• [Task to carry out]:
Repeat exactly, please, the opening lines of the data below, through and including the line where "transgender (24, 1043)" sits.

─── Task input ───

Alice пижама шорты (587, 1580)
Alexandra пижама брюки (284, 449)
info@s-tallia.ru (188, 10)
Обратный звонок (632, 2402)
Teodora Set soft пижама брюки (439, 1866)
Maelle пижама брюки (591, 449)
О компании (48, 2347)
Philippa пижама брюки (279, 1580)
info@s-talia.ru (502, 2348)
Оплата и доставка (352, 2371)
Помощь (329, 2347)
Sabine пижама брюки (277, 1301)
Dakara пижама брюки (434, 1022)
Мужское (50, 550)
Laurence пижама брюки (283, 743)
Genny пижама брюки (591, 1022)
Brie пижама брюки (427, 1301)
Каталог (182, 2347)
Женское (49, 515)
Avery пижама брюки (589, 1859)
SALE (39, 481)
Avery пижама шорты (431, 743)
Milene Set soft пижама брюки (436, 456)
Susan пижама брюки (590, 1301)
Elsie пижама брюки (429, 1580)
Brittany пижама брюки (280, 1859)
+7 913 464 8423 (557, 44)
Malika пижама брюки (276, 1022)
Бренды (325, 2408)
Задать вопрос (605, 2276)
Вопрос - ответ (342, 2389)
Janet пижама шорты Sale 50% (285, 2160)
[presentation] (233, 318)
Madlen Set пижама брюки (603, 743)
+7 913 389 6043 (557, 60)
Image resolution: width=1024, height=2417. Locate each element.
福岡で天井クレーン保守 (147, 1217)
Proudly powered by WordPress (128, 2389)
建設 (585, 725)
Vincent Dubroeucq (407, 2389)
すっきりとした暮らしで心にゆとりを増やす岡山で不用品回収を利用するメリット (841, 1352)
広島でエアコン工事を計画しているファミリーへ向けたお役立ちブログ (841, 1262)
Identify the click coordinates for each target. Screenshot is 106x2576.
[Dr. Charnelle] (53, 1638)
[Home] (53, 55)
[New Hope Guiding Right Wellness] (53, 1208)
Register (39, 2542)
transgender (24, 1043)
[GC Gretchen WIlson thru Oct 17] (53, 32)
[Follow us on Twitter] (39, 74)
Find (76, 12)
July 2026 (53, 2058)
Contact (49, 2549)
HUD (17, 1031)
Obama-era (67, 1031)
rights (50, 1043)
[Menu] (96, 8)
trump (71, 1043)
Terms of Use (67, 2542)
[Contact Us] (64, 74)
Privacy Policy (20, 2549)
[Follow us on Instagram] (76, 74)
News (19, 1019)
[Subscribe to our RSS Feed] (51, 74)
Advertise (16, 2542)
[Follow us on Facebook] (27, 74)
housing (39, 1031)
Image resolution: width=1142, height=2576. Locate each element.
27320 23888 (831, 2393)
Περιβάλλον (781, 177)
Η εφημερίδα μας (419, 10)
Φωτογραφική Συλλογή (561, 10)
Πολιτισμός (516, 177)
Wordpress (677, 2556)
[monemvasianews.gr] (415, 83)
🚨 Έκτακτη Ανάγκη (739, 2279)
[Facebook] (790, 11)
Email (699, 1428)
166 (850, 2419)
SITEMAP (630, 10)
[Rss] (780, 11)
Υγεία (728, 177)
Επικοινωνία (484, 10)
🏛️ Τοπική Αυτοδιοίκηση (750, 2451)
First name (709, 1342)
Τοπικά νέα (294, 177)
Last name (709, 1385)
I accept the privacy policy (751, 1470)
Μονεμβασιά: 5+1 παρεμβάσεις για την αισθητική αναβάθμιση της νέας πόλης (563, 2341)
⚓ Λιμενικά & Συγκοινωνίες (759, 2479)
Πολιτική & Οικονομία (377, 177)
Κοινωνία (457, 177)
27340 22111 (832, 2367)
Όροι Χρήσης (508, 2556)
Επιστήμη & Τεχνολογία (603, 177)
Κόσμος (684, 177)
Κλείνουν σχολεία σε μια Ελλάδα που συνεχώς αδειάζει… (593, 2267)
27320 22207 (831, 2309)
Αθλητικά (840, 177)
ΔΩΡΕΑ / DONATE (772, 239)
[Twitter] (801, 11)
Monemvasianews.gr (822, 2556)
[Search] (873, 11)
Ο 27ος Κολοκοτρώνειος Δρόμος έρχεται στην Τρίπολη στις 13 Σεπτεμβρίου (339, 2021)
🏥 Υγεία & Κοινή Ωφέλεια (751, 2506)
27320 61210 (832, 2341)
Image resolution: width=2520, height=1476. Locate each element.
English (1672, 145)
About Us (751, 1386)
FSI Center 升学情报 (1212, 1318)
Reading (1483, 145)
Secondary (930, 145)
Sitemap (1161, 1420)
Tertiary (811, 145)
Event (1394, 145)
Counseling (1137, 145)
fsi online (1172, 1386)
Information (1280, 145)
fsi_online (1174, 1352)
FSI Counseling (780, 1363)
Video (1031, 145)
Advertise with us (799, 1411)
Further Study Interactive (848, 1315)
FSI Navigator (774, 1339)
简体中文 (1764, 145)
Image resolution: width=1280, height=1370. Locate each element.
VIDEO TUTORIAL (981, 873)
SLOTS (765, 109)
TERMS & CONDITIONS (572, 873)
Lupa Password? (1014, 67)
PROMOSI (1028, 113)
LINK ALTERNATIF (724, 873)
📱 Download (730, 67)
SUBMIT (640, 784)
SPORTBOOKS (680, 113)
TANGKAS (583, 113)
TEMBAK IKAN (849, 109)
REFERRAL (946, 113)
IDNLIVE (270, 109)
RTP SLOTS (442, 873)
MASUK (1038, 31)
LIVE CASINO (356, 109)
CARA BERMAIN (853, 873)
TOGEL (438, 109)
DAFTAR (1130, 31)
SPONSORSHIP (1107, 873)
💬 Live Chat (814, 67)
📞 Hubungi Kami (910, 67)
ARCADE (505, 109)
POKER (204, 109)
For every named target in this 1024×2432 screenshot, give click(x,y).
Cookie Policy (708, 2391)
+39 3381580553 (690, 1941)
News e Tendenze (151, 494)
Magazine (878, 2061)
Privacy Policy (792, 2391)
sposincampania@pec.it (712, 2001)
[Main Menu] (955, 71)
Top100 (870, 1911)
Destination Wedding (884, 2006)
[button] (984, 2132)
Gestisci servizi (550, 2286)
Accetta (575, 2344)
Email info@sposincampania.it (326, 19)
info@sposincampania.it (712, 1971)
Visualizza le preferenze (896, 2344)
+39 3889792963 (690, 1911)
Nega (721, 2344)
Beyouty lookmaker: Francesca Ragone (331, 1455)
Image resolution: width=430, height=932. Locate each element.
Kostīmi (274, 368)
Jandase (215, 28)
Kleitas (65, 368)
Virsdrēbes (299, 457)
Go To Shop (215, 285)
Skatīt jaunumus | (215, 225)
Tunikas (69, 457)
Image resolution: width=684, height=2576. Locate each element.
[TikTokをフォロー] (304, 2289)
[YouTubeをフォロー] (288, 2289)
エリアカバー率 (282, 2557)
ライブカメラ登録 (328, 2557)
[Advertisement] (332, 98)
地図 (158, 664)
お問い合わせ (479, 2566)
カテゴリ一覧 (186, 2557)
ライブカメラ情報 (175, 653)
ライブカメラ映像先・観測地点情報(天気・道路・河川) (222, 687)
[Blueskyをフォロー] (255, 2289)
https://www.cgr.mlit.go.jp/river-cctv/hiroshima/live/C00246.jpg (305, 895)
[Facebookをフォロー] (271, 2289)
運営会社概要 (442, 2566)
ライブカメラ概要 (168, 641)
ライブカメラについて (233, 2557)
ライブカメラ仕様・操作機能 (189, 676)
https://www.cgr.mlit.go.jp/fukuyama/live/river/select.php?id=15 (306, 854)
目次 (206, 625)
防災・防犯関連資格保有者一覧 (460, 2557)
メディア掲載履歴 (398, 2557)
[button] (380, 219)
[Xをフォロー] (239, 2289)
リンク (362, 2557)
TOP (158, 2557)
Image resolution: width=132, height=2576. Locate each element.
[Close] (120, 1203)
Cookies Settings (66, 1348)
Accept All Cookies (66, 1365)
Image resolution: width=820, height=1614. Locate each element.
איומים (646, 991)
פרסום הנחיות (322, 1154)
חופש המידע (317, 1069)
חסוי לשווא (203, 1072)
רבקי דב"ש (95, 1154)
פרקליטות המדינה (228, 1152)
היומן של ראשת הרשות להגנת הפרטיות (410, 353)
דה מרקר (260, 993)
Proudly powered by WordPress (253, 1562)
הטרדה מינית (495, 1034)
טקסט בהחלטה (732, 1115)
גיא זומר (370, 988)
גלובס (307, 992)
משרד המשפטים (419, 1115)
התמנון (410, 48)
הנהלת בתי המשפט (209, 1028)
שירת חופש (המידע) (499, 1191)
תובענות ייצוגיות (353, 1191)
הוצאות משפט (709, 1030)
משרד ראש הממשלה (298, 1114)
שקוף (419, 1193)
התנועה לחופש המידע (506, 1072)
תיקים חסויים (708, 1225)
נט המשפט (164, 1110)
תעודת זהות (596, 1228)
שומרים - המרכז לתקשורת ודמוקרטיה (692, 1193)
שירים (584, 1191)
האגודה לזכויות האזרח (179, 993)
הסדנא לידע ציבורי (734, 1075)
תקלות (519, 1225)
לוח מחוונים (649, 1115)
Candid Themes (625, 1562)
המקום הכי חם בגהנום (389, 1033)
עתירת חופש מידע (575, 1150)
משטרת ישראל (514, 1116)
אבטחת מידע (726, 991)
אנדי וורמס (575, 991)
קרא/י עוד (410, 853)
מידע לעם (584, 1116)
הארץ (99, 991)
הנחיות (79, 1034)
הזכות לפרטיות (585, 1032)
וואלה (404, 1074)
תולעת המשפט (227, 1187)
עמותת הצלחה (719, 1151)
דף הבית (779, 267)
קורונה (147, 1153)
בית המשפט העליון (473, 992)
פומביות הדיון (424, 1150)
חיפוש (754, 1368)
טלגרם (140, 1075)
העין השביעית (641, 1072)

───

• [Worked solution]:
Alice пижама шорты (587, 1580)
Alexandra пижама брюки (284, 449)
info@s-tallia.ru (188, 10)
Обратный звонок (632, 2402)
Teodora Set soft пижама брюки (439, 1866)
Maelle пижама брюки (591, 449)
О компании (48, 2347)
Philippa пижама брюки (279, 1580)
info@s-talia.ru (502, 2348)
Оплата и доставка (352, 2371)
Помощь (329, 2347)
Sabine пижама брюки (277, 1301)
Dakara пижама брюки (434, 1022)
Мужское (50, 550)
Laurence пижама брюки (283, 743)
Genny пижама брюки (591, 1022)
Brie пижама брюки (427, 1301)
Каталог (182, 2347)
Женское (49, 515)
Avery пижама брюки (589, 1859)
SALE (39, 481)
Avery пижама шорты (431, 743)
Milene Set soft пижама брюки (436, 456)
Susan пижама брюки (590, 1301)
Elsie пижама брюки (429, 1580)
Brittany пижама брюки (280, 1859)
+7 913 464 8423 (557, 44)
Malika пижама брюки (276, 1022)
Бренды (325, 2408)
Задать вопрос (605, 2276)
Вопрос - ответ (342, 2389)
Janet пижама шорты Sale 50% (285, 2160)
[presentation] (233, 318)
Madlen Set пижама брюки (603, 743)
+7 913 389 6043 (557, 60)
Image resolution: width=1024, height=2417. Locate each element.
福岡で天井クレーン保守 (147, 1217)
Proudly powered by WordPress (128, 2389)
建設 (585, 725)
Vincent Dubroeucq (407, 2389)
すっきりとした暮らしで心にゆとりを増やす岡山で不用品回収を利用するメリット (841, 1352)
広島でエアコン工事を計画しているファミリーへ向けたお役立ちブログ (841, 1262)
Identify the click coordinates for each target. Screenshot is 106x2576.
[Dr. Charnelle] (53, 1638)
[Home] (53, 55)
[New Hope Guiding Right Wellness] (53, 1208)
Register (39, 2542)
transgender (24, 1043)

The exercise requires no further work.